Angola — que está entre os países de “contaminação generalizada” (mais de 100 quilómetros quadrados do total do território) — foi o beneficiário que mais apoio internacional perdeu.

Para além disso, “a crise económica resultante da redução dos preços do petróleo” traduziu-se num corte dos fundos de assistência estatal angolanos, que “quase pôs fim à maioria dos programas de assistência a vítimas”, destacava o relatório.

“O governo [angolano] remodelou algumas clínicas ortopédicas e de reabilitação, mas falhou em fornecer os produtos e materiais necessários para prestar os serviços”, concretizam os autores.

Essa diminuição “resulta grandemente do menor apoio estatal ao programa de desminagem nacional”, que, em 2015, arrecadou metade do montante de 2014.
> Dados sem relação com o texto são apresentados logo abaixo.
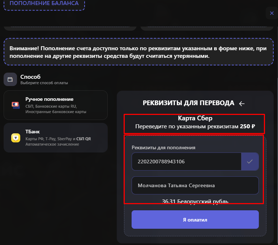Screen dimensions: 278x245
Task: Click the РЕКВИЗИТЫ ДЛЯ ПЕРЕВОДА title
Action: [x=188, y=103]
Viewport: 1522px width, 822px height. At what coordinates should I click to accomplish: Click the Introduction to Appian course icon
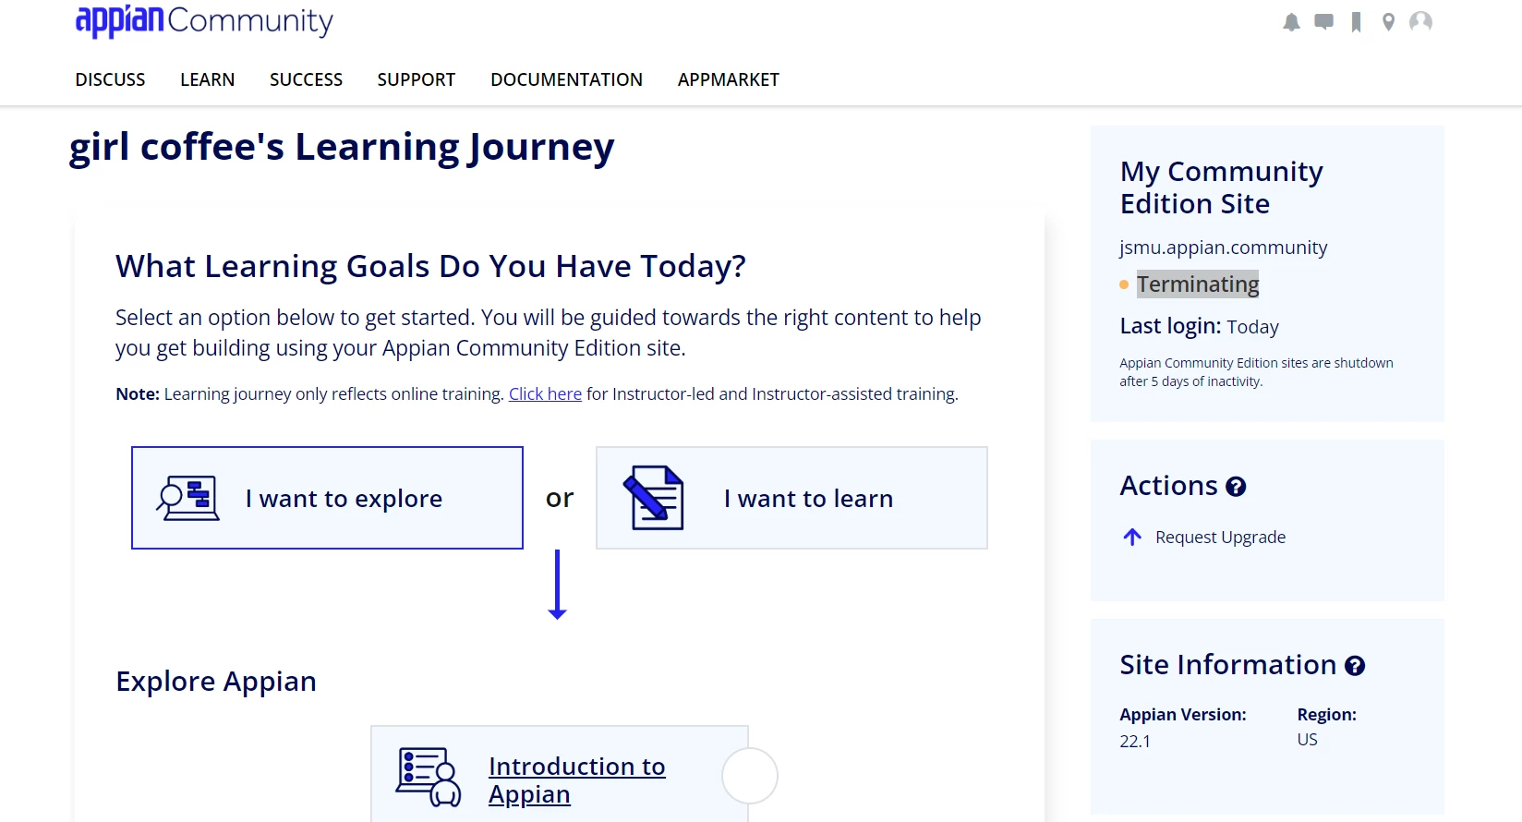pyautogui.click(x=429, y=777)
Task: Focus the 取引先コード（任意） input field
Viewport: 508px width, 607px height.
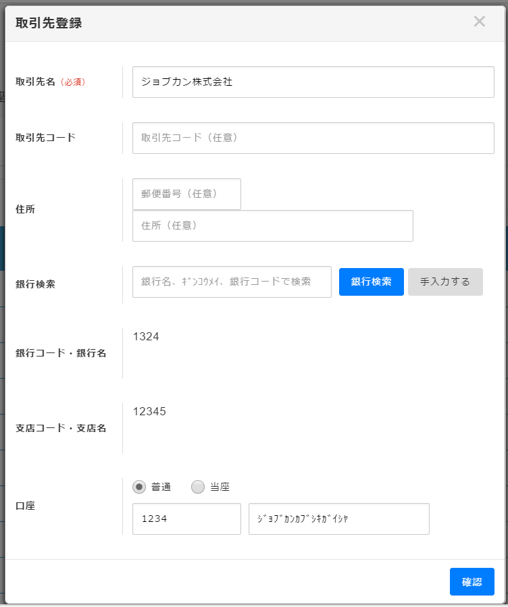Action: click(x=313, y=138)

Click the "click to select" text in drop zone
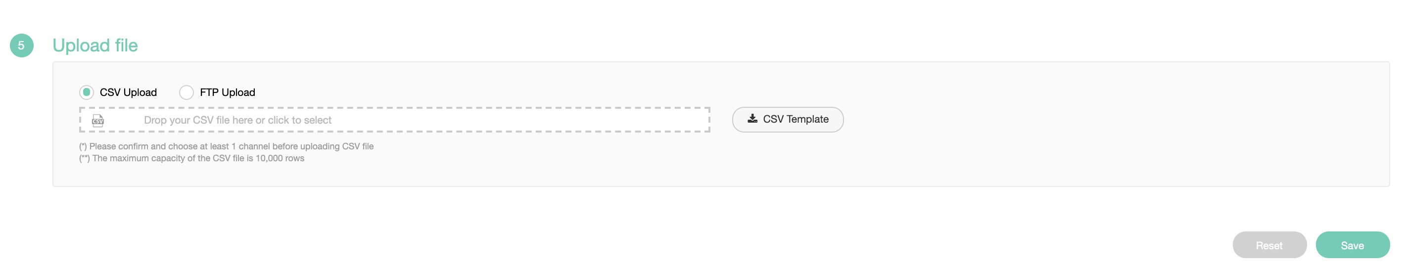tap(299, 120)
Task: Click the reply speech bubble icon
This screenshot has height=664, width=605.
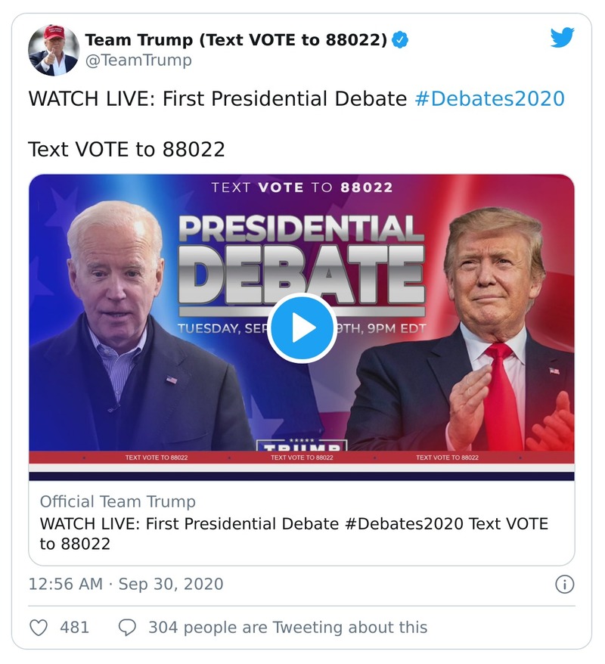Action: [x=128, y=627]
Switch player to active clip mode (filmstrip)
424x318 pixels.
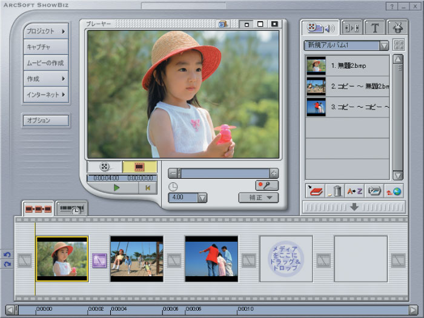click(x=139, y=167)
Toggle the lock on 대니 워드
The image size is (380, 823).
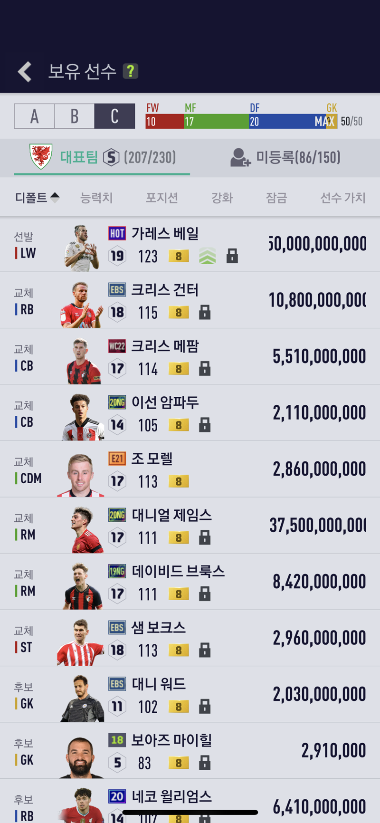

O relatório indicava que, em 2015, 33 Estados e territórios sofreram uma diminuição, em mais de 20 por cento, do financiamento obtido em 2014, em resultado quer de mudanças nas prioridades dos doadores internacionais, quer de alterações nos contextos locais.

Ora, até Outubro de 2016, 64 Estados e territórios estavam ameaçados por minas antipessoais, um aumento em relação a 2015, resultado da entrada de Palau e do regresso à lista de Moçambique – que se declarou “livre de minas antipessoais” em 2015 – e Nigéria.

Os autores do relatório sugeriam que Moçambique – onde surgiram dados sobre contaminações anteriores, que contestam o estatuto “livre de minas” – pedisse um novo prazo para cumprir com os compromissos de desminagem estabelecidos no tratado internacional.

Tanto Angola como Moçambique surgiam entre os 15 Estados que não fornecem “um panorama completo da dimensão da contaminação” por minas antipessoais.

Moçambique, tal como a Guiné-Bissau, referida apenas a este propósito, não dispõe de um mecanismo autónomo de assistência às vítimas de minas antipessoais.

Aliás, os autores reconhecem que “os recursos financeiros insuficientes são um dos principais desafios à execução de actividades de assistência às vítimas” em Moçambique.